NEWS

Man gets 25 years behind bars in Wausau beating death

Alison Dirr
USA TODAY NETWORK-Wisconsin


WAUSAU — As he sentenced Warren Krohn to 25 years in prison in the 2012 beating death of popular Wausau bowler Kerby Kniess, a Marathon County judge focused on how the slaying affected the victim's survivors.

"So, Kerby's dead and all the people who loved him and lived with him now have to live with the memory of what your crimes created," Circuit Judge Gregory Grau said.

Kniess' family did not know if they would be able to have an open casket at his funeral because he was so badly beaten, Grau said. After his death, Kniess' mother made her other children decide what they wanted for their own funerals. One of the friends with whom Kniess was living when he was killed suffers from panic and anxiety attacks and can still see the image of Kniess where he was killed, the judge said.

"You were an essential part of a plan that led to an innocent, sleeping citizen getting his skull bashed in by a baseball bat, never to awake again," Grau told Krohn before sentencing him to 25 years in prison followed by 8 1/2 years of extended supervision.

Warren Krohn, of Wausau, get 25 years in prison in the 2012 beating death of popular Wausau bowler Kerby Kniess Friday, Feb. 27, 2015, at the Marathon County Circuit Court in Wausau.

Grau handed down the sentence Friday after more than two hours of testimony.

Krohn, 23, of Wausau was convicted of felony murder and burglary in December after reaching a plea deal with prosecutors.

His co-defendant, 21-year-old Zachary Froehlich of Wausau, was sentenced on Nov. 4 to 35 years behind bars on a charge of first-degree reckless homicide.

Kniess fell asleep on the night of June 18, 2012, after watching a Milwaukee Brewers game with a friend in a detached, furnished garage in the 100 block of 7th Avenue North in Wausau, where he had been living. Krohn and Froehlich snuck into the garage to rob him, which they had done before without awakening him, according to court documents.

This time, however, the pair brought a bat.

Froehlich hit Kniess in the head with the bat four or five times, hard enough to cause injuries that a forensic pathologist who examined the body equated to the trauma he normally sees in car crashes.

"The bottom line is while Mr. Froehlich did what he did, Mr. Krohn had an equally fatal part in this," Marathon County District Attorney Ken Heimerman said during the sentencing hearing.
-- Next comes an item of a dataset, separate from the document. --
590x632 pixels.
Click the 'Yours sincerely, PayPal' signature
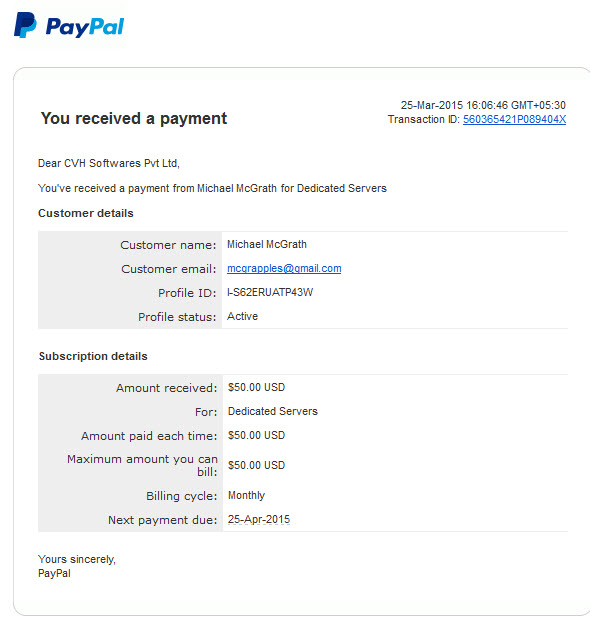tap(77, 566)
He said Krohn took Froehlich, who was angry and humiliated after a robbery earlier in the night, to rob Kniess of booze, cigarettes and money the two needed for rent.

Krohn knew that Kniess was staying in his friends' garage, Heimerman said.
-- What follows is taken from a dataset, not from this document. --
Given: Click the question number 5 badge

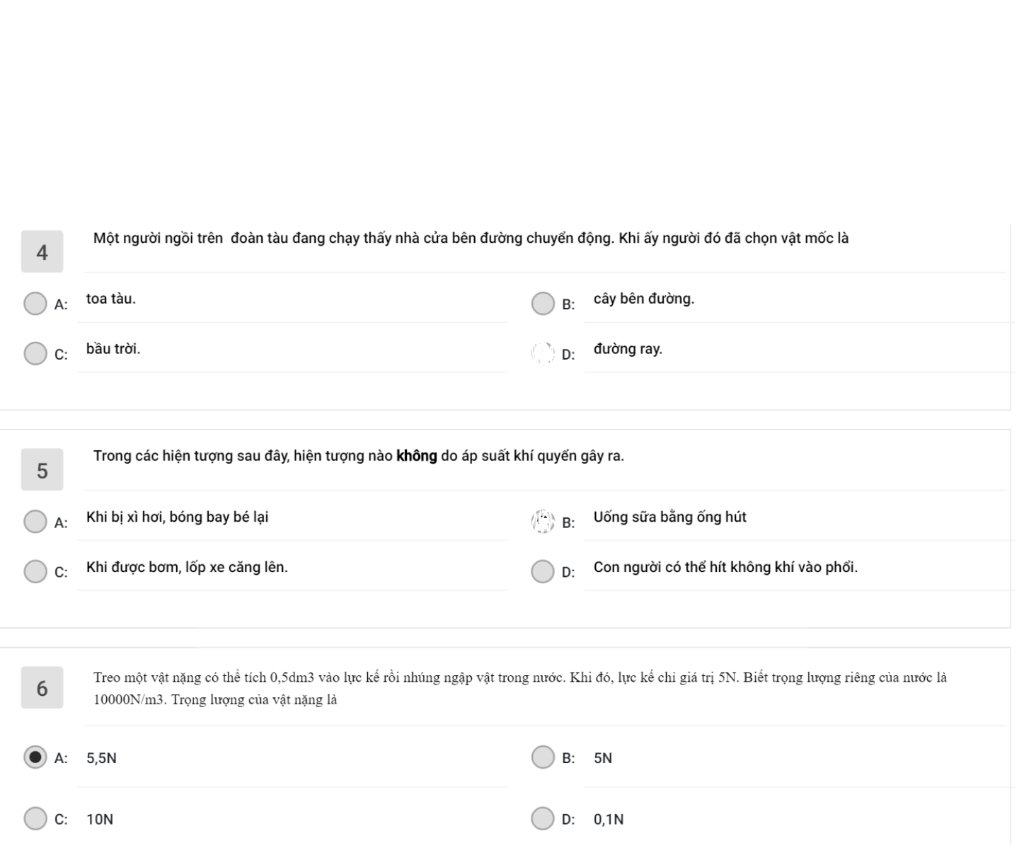Looking at the screenshot, I should pos(42,470).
"It's a small garage," Heimerman said. "Mr. Froehlich swung the bat five times and Mr. Krohn did nothing."

The friends with whom Kniess was staying found his body the next morning.
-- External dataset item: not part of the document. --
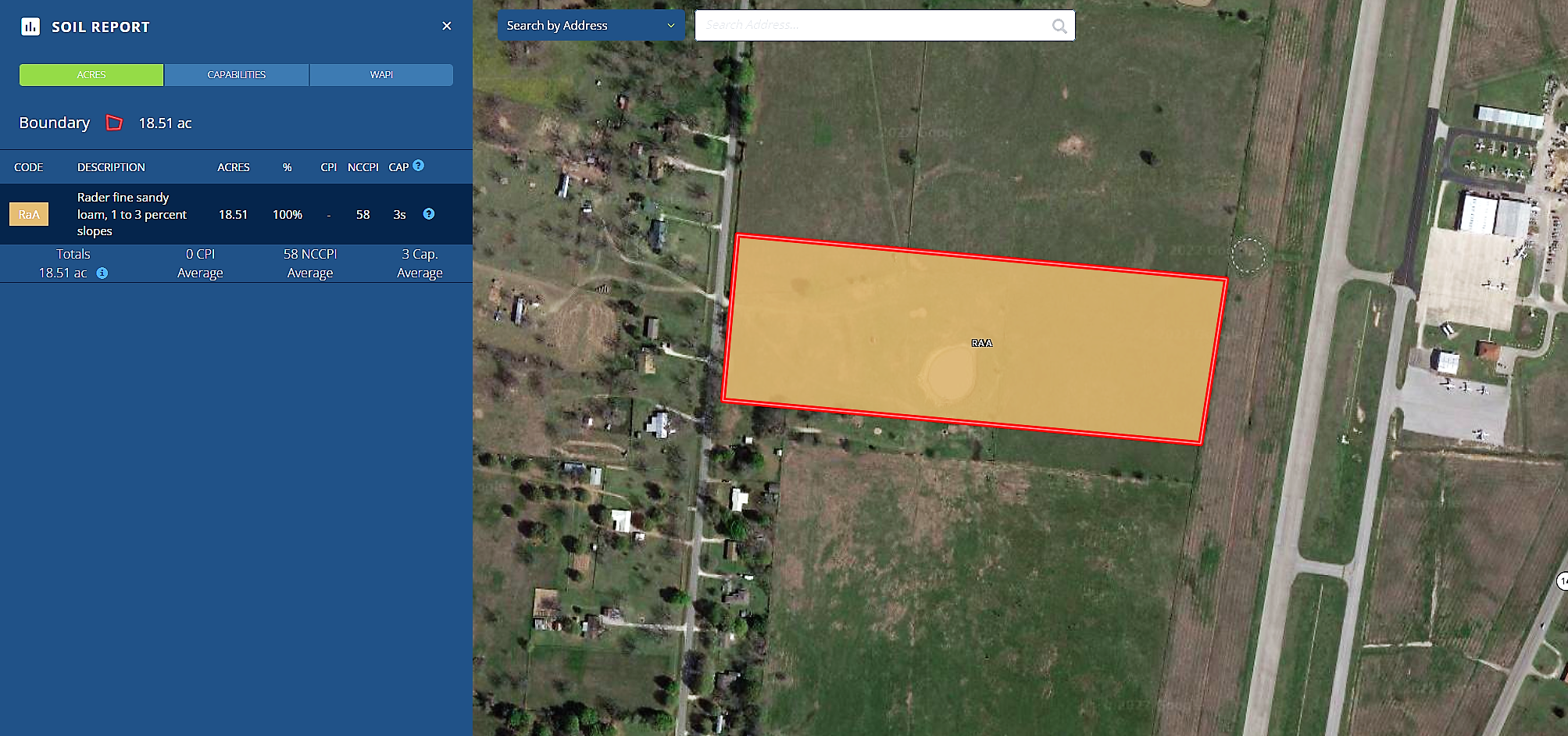Click the RaA soil color swatch
Viewport: 1568px width, 736px height.
(x=29, y=214)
Krohn's attorney, Wright Laufenberg, argued that his client had known Froehlich for only one month before the killing and had no idea Froehlich would swing the bat. Froehlich went after Kniess when Krohn was grabbing a bottle of alcohol with his back turned to Kniess, Laufenberg said.

"Mr. Krohn is a thief; we will not dispute that," Laufenberg said. "But he is not a murderer. He is not a violent person."

He said Krohn had no juvenile or adult record for violent crimes but said Froehlich's record was "rife with abject violence."

Before he was sentenced, Krohn said that Kniess was kind to him. He said his choice to go to Kniess' garage led to Kniess' death "and for that I'll always be sorry."